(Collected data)
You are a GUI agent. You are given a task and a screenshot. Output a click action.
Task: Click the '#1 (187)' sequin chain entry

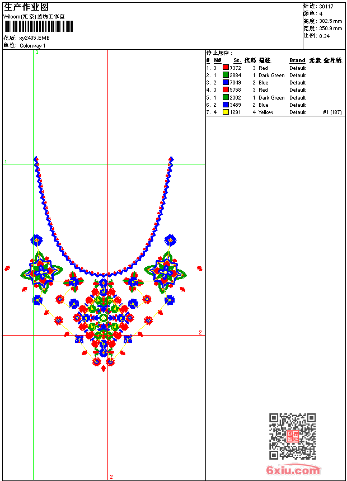(332, 112)
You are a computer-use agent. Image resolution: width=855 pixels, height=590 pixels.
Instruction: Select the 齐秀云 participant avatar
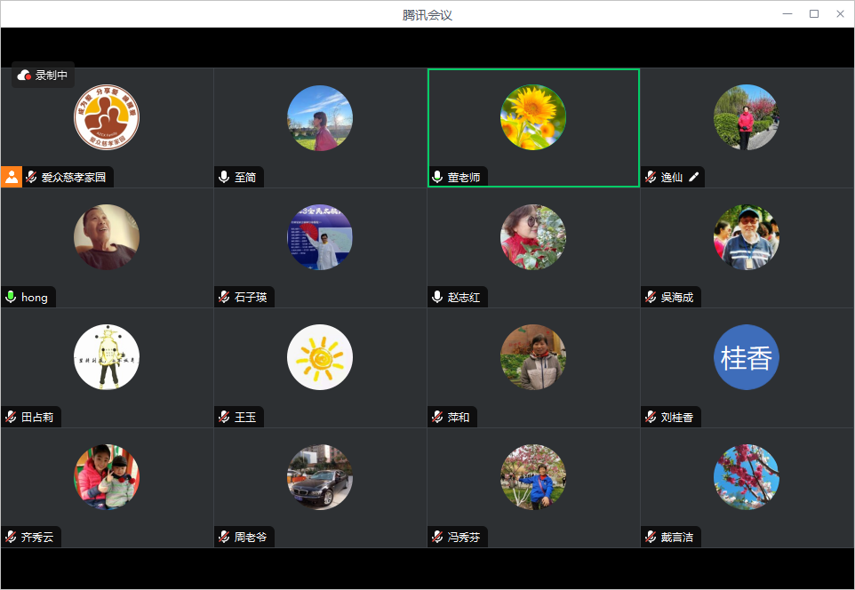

| Task instructions |
Take every line from the data above that holds "agent" and copy it out.

| Output of the task |
You are a GUI agent. You are given a task and a screenshot. Output a click action.
You are a computer-use agent. Image resolution: width=855 pixels, height=590 pixels.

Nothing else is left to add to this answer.